WHAT TO PRODUCE:
Please retype the data that follows, starting at the line containing "Given: Click the 账号资料 user settings icon" and stopping after the last line.

INPUT RECORDS:
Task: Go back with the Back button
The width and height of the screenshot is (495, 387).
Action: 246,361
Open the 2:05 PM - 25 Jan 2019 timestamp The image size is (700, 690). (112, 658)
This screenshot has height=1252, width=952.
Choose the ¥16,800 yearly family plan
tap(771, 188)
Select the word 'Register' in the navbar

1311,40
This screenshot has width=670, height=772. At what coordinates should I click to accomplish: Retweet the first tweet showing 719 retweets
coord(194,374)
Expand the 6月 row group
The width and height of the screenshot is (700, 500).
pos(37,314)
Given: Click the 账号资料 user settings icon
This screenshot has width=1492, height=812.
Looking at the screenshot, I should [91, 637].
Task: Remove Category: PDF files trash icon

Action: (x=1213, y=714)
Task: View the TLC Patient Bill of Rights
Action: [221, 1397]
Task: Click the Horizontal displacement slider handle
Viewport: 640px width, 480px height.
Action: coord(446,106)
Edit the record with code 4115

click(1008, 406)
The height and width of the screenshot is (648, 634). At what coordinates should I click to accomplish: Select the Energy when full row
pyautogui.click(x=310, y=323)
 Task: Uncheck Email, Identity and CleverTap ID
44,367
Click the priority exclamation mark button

TASK OUTPUT:
Given: Click the 账号资料 user settings icon
This screenshot has width=1492, height=812.
Looking at the screenshot, I should [91, 637].
Task: Remove Category: PDF files trash icon

Action: (x=1213, y=714)
Task: View the TLC Patient Bill of Rights
Action: [221, 1397]
Task: Click the Horizontal displacement slider handle
Viewport: 640px width, 480px height.
Action: coord(446,106)
Edit the record with code 4115

click(1008, 406)
The height and width of the screenshot is (648, 634). At what coordinates should I click to accomplish: Select the Energy when full row
pyautogui.click(x=310, y=323)
 Task: Uncheck Email, Identity and CleverTap ID
44,367
Click the priority exclamation mark button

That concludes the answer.